Remember that's no defiers.

That implies its subjects with M zero equals one or always takers,

and thus if we see a Z is zero and M zero is one,

we know we're seeing in always taker.

So, that's why I've relabeled that as FA for always taker,

and zero for Z equals zero Y given X.

So similarly, subjects with M one equals zero are never takers by

the monotinicity and F M one equals zero is I've relabeled that F N one.

That's the distribution of the never takers under treatment assignment to treatment.

The remaining distributions.

If I see an M zero equal to zero,

when you're assigned the control group and I

see that you actually don't take up the treatment.

Well, you could be a complier.

You could also be a never taker. So, it's a mixture.

Similarly, if I see that when you're assigned

to take up treatment and you do take up treatment,

I don't really know if you're complier or whether you're an always taker.

That distribution is a mixture of those guys.

The always taker distributions under

the control group and that's when you're sign not to have

treatment and the distribution of never takers

when assigned to have treatment and the mixture probabilities,

and distributions you can identify those guys in

some instances under additional assumptions.

So, as an example,

suppose the outcome Y is continuous and

the mixture distributions are assumed to be mixtures of normals with these means.

So, Mu c zero X would be conditional on X.

The mean for the compliers under no treatment,

the mean for the compliers under treatment X et cetera,

and we might assume a common variant Sigma squared,

and a thing that's been done in the literature is that

the mixing probabilities follow multinomial logit model,

and you can see there's only two of them there because the other one by

default is the probability of being a never taker covariates X.

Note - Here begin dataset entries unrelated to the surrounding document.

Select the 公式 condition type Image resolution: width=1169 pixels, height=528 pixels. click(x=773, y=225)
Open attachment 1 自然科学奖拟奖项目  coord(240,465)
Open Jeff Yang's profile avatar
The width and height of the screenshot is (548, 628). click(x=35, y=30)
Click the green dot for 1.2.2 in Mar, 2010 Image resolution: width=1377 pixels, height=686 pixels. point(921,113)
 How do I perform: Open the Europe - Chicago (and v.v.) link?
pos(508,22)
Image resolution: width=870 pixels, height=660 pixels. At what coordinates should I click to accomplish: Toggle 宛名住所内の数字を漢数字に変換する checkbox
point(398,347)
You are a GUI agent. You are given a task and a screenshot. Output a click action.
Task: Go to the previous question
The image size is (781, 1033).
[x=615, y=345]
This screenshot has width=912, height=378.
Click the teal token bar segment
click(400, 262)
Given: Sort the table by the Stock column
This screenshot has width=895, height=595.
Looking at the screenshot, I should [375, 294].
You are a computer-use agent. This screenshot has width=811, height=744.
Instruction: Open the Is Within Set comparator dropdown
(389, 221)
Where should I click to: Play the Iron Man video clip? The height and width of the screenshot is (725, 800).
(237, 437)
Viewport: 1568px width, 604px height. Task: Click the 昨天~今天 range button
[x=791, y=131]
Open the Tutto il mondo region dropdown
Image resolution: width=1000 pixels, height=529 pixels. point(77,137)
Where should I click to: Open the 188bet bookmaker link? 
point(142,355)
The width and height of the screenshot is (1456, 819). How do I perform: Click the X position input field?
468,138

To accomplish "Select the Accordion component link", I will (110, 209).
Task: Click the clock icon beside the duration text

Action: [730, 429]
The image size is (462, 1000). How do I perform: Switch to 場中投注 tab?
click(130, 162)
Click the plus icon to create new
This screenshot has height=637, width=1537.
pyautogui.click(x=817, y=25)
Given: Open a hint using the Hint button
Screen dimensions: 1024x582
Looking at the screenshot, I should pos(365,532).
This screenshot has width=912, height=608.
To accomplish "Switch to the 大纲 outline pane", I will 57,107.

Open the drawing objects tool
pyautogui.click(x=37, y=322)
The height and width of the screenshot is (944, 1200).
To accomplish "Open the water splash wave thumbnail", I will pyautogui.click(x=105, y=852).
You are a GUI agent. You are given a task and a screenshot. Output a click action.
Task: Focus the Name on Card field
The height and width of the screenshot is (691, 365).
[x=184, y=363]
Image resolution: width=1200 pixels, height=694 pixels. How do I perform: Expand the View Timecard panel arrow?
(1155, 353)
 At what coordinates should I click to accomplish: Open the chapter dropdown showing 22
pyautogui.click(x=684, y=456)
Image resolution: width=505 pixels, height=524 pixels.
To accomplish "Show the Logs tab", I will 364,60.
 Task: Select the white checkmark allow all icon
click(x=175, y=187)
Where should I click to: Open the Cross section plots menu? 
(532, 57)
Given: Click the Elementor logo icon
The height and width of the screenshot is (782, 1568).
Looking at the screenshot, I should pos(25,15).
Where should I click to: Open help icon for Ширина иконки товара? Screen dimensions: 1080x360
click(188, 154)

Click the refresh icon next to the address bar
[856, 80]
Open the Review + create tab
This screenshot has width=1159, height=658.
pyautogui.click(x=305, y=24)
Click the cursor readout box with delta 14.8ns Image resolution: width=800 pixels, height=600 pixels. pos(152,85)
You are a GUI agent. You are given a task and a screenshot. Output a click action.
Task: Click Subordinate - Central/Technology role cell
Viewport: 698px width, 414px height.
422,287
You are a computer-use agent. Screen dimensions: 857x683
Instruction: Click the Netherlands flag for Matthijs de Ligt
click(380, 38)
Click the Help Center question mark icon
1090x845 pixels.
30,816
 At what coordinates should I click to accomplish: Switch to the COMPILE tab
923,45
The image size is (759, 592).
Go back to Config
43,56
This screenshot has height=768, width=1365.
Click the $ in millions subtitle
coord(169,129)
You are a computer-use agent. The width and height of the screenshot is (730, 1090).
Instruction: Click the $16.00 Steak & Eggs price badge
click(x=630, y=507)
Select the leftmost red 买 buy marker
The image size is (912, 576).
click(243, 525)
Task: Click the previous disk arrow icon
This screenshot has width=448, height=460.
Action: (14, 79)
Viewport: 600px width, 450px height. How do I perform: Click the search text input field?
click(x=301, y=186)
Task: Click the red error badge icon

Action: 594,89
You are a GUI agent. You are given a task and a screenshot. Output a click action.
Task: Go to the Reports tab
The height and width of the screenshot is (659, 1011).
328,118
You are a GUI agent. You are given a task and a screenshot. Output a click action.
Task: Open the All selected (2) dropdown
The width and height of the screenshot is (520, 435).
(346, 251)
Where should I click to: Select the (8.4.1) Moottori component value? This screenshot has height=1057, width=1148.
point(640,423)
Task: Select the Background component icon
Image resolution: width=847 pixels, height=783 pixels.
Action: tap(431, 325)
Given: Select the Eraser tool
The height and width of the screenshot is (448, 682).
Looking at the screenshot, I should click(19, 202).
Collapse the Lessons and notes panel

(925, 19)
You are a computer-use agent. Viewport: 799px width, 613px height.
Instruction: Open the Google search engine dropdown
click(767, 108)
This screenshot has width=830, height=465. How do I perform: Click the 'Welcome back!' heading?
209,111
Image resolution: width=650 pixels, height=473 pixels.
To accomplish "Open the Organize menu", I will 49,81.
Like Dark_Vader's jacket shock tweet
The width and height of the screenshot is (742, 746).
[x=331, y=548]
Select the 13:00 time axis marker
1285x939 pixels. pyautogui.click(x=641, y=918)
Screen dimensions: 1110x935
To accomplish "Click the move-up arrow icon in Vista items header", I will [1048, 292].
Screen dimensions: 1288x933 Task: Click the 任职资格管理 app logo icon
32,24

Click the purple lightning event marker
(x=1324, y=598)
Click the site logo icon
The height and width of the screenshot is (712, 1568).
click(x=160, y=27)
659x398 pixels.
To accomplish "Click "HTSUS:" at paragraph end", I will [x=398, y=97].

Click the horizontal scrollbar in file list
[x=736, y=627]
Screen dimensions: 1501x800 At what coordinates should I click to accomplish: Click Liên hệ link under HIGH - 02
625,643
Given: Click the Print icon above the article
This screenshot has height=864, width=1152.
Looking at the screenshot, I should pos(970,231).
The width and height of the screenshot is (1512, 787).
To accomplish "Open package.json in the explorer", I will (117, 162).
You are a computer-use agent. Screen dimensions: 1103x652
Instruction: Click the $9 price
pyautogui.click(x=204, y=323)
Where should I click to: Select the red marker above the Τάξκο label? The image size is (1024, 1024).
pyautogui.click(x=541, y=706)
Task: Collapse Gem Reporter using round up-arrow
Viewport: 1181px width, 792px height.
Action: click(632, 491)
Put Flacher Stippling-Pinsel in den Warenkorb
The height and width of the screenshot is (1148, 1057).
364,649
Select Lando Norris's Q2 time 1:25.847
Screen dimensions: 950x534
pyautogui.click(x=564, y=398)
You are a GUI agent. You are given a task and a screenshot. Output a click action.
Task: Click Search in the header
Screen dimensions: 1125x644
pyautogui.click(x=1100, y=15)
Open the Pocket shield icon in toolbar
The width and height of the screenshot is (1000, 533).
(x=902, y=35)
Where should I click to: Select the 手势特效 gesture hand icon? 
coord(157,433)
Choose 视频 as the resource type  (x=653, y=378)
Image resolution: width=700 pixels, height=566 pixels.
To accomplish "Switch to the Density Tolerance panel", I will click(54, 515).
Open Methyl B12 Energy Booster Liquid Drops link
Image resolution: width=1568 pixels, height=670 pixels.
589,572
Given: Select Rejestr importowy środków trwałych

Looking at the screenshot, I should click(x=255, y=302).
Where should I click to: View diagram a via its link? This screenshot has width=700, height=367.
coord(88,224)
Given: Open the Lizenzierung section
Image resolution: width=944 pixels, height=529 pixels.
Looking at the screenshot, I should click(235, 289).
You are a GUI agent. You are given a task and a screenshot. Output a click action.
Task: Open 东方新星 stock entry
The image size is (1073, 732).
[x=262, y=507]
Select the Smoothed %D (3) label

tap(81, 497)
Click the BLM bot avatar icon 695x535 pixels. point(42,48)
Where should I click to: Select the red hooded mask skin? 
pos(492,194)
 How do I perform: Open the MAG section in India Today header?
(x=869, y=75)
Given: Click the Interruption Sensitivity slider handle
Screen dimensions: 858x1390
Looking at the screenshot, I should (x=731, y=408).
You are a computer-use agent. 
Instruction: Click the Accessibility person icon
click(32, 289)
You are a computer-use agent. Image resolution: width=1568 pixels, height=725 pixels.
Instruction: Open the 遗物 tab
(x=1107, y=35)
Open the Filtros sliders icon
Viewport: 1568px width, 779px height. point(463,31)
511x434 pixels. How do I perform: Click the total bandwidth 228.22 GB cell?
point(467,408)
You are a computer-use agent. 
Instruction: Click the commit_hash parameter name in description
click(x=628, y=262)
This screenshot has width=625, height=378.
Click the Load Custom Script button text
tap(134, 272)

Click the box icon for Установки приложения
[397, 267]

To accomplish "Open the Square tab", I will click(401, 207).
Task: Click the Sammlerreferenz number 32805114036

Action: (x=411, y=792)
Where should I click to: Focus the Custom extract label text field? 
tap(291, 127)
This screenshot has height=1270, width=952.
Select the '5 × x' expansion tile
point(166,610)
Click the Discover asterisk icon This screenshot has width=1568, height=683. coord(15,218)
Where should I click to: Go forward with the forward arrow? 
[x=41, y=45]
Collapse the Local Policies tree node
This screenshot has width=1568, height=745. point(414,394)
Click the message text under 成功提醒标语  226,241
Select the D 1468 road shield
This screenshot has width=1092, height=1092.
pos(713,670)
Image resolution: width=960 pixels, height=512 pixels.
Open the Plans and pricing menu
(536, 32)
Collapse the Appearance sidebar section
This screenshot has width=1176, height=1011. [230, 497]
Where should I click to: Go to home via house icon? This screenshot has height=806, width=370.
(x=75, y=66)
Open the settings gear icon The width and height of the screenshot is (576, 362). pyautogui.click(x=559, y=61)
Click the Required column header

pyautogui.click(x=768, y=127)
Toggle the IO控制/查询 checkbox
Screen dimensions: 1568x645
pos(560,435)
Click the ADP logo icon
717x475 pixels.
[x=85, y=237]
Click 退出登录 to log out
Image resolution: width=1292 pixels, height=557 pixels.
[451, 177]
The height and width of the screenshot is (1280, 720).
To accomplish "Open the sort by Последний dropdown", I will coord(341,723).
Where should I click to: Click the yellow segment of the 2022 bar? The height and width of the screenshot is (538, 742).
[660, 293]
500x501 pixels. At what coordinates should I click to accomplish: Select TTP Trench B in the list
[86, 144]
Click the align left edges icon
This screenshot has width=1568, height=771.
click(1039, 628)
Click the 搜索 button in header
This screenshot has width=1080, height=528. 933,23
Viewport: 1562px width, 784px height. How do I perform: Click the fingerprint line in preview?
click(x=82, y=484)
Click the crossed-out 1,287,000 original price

The assumption of a common variants you can relax,

but it can create some difficulties.

It's general phenomenon.

So, an assumption that was commonly made in these analyses is that I just

described is that the distributions and

never takers are always the same for Z equals zero and Z equals one,

which is basically a stochastic version of

the exclusion restriction that we made in

conjunction with the discussion of instrumental variables.

But it is important to note that this assumption doesn't require

the potential outcomes Y Zm as when we studied mediation.

They don't need to be well defined.

So, one of the earliest papers in this genre,

very nice paper was written by Little and Yau in

1998 that appeared in the Journal of the American Statistical Association.

Here, there are no always takers because you

really can't access treatment outside of the treatment group,

and so the analysis reduces a little bit and

that's a fairly common thing in actual experiments.